Leaving fops and fogies
A thousand feet below.
T. H.
CHEAP CLOTHES AND NASTY.
King Ryence, says the legend of Prince Arthur, wore a paletot trimmed with
kings' beards. In the first French Revolution (so Carlyle assures us)
there were at Meudon tanneries of human skins. Mammon, at once tyrant and
revolutionary, follows both these noble examples--in a more respectable
way, doubtless, for Mammon hates cruelty; bodily pain is his devil--the
worst evil of which he, in his effeminacy, can conceive. So he shrieks
benevolently when a drunken soldier is flogged; but he trims his
paletots, and adorns his legs, with the flesh of men and the skins of
women, with degradation, pestilence, heathendom, and despair; and then
chuckles self-complacently over the smallness of his tailors' bills.

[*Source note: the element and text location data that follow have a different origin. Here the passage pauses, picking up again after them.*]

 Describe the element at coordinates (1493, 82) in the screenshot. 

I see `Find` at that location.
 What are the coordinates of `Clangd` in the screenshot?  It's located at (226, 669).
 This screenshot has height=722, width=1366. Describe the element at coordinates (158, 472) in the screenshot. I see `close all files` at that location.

Hypocrite!--straining at a gnat and swallowing a camel! What is flogging,
or hanging, King Ryence's paletot, or the tanneries of Meudon, to the
slavery, starvation, waste of life, year-long imprisonment in dungeons
narrower and fouler than those of the Inquisition, which goes on among
thousands of free English clothes-makers at this day?
"The man is mad," says Mammon, smiling supercilious pity.